What happens when the past gains power over the present, wrapping it in a net of regrets? Psychological degradation of personality. Think about it.

Not succumbing to provocation

Below we give a step-by-step instruction, following which you can help your consciousness “push out” the negative associated with regrets. You should not take all these steps "on the machine," because the nature of regret can be different.

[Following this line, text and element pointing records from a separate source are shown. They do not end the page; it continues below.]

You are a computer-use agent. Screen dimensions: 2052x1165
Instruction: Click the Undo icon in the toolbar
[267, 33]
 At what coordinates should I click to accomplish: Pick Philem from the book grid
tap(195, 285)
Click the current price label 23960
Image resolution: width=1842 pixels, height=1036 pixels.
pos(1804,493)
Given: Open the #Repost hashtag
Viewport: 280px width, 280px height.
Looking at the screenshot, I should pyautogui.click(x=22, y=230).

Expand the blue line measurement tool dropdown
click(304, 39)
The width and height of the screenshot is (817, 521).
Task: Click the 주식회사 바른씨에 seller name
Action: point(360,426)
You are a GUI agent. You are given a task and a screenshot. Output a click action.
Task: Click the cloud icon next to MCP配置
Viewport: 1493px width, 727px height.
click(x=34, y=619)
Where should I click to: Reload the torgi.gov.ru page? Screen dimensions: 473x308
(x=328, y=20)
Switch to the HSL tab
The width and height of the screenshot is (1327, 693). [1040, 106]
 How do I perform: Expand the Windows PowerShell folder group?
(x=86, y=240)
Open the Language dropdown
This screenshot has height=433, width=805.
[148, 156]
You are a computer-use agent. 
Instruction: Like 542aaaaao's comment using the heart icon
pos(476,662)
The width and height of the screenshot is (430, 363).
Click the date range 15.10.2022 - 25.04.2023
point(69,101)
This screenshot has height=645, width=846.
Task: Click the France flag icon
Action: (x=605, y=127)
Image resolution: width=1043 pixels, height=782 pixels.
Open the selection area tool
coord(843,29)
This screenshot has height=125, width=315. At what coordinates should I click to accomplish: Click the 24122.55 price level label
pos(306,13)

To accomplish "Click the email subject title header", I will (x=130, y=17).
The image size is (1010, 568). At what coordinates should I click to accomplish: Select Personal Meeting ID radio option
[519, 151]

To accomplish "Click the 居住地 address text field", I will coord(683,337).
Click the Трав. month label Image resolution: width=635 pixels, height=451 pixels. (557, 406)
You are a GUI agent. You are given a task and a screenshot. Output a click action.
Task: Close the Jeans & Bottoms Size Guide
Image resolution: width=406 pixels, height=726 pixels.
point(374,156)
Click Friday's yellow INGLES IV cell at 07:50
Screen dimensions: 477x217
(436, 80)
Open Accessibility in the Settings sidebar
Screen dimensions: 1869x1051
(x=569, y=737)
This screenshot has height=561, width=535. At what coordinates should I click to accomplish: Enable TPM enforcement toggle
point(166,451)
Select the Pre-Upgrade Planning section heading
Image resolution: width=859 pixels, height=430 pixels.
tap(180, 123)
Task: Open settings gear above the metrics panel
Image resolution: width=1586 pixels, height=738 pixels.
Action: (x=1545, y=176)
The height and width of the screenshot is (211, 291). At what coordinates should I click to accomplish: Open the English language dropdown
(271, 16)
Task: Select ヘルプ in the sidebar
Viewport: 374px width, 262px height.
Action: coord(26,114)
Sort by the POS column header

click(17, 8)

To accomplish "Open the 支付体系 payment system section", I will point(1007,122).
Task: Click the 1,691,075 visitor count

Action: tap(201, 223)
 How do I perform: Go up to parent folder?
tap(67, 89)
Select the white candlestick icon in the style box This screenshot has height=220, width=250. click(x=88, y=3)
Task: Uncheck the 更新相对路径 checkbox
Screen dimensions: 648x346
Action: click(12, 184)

  1. The essence of an uncomfortable state lies beyond control, therefore, it is not wise to take the blame for events that have a random factor. Separate from your feelings of guilt those situations that did not occur during the period of cold-blooded thinking.
  2. If the event, of course, is not 20 years old, find the strength in yourself to apologize to the people to whom you have voluntarily or unwittingly done harm. Do not make excuses! Justification of oneself is obviously self-excitation. If you are to blame, do not expect an apology: let go of regret as a promise to space - you are free, and therefore invulnerable.
  3. Take away self-interest from your judgments - you are not analyzing a bribe that was once given to give less next time. You are getting rid of the impurity of another person who, by your will, lies on you.
  4. Cry, torment, if you really want. 10 minutes. Then look at the wet pillow, change the pillowcase and tell yourself that the emotional limit has been exhausted for experiencing this problem.
  5. Focus on the results - the situation was sent to you for something, and until you realize why, it will be repeated again and again.
    regret definition

It may be interesting.

But the introductory word "unfortunately" does not meet the meaning of all of the above. Alone or in conjunction with introductory combinations, it serves precisely as a justification for the situation and nothing else: "Unfortunately, I ...", "We are sorry to inform ...". At the same time, the interlocutor as though offers us to share with him the emotional burden imposed on mitigating the negative tonality.

It should be noted that this expression refers to “manipulators”. Often, followed by a request in which it will be difficult for you to refuse.